Le 24 février 1996, les forces armées cubaines ont abattu deux petits avions appartenant à l'organisation Hermanos al Rescate, sous prétexte qu'il s'agissait de « terroristes » envahissant l'espace aérien. Les familles des victimes assurent que l'attaque a eu lieu dans l'espace aérien international.
Des exilés en Floride ont demandé à Washington de porter plainte pour meurtre contre Raúl Castro, alors ministre des Forces armées, et ont ordonné l'opération, selon des membres de sa famille. Face aux pressions de l'administration de Donald Trump sur Cuba, les députés de Miami María Elvira Salazar, Carlos Giménez et Mario Díaz-Balart ont demandé la semaine dernière que le ministère de la Justice inculpe officiellement Castro.

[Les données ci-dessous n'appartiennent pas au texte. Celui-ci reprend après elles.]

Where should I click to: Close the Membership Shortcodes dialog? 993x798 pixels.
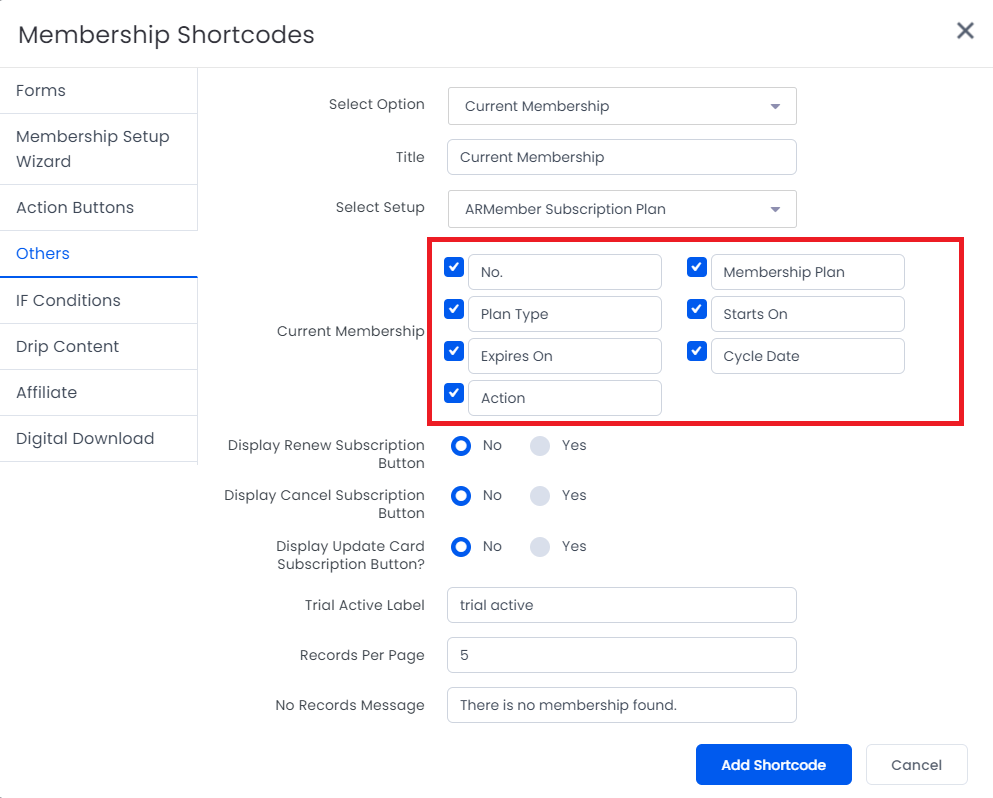[965, 30]
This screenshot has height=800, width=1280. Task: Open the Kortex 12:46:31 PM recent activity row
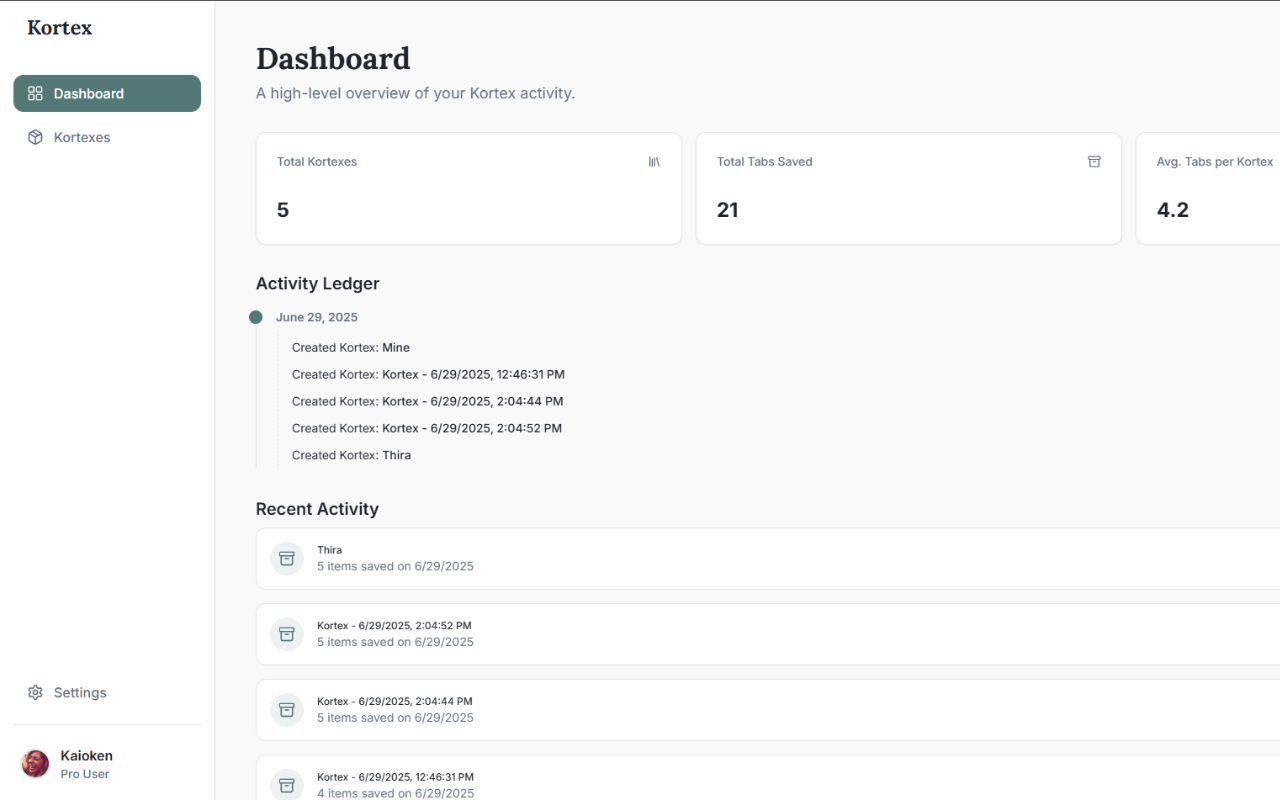pyautogui.click(x=768, y=778)
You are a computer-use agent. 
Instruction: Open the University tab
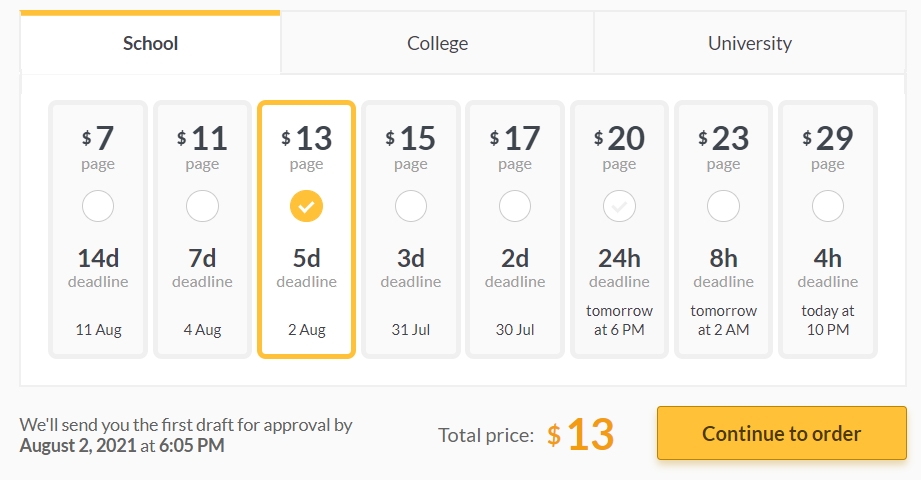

Mario de la Peña, père de l'homonyme décédé, a justifié les accusations en soulignant qu'il existe des enregistrements de « comment il (Castro) a donné cet ordre, un ordre qui est criminel, abusif, violent, sauvage » contre son fils et contre Carlos, qui conduisaient les petits avions le 24 février 1996.
« Nous voulons, à travers nos parlementaires qui nous représentent, demander à l'administration actuellement au pouvoir, le ministère de la Justice, de poursuivre en justice le criminel de guerre Raúl Castro, comme ils l'ont fait à plusieurs reprises au niveau international », a-t-il déclaré.
« Les crimes contre les Américains ne peuvent être ignorés, excusés ou oubliés. Les responsables doivent répondre pleinement de leurs actes. J'apprécie le leadership du président Trump et j'applaudis ses actions décisives de pression maximale contre les régimes anti-américains », a déclaré Díaz-Balart sur les réseaux sociaux.
Sylvia Iriondo, présidente de MAR pour Cuba, survivante de l'attentat parce qu'elle se trouvait à bord d'un autre petit avion qui s'est enfui, se bat depuis trois décennies pour que justice soit rendue pour le « crime contre l'humanité », mais considère que « le moment est enfin venu ».
« Alors le moment est venu. Il y a une administration aux États-Unis, nous avons un secrétaire d'État (Marco Rubio, fils d'exilés cubains) qui sait quelles sont les horreurs du communisme et les horreurs de cette dictature, depuis 67 ans, à Cuba », a-t-il déclaré dans une interview.

L'anniversaire de l'attaque coïncide avec la pression croissante de Trump sur le régime cubain, y compris la suspension des approvisionnements en pétrole du Venezuela vers l'île et la déclaration d'une « urgence nationale » parce que La Havane est considérée comme une menace pour la sécurité nationale des États-Unis.
En Floride, la communauté cubaine a organisé des veillées à la mémoire des morts, comme celle organisée lundi dans l'ouest de Miami, où l'on a exprimé la confiance que la fin du régime cubain serait plus proche grâce aux actions de Trump et à l'intervention américaine au Venezuela, qui a conduit à la capture de l'ancien dictateur Nicolás Maduro le 3 janvier.
« La dictature a tenté de les effacer (Frères à la rescousse), mais leur héritage n'a fait que se renforcer. Trente ans plus tard, notre engagement en faveur de la liberté brûle plus fort que jamais », a déclaré María Elvira Salazar.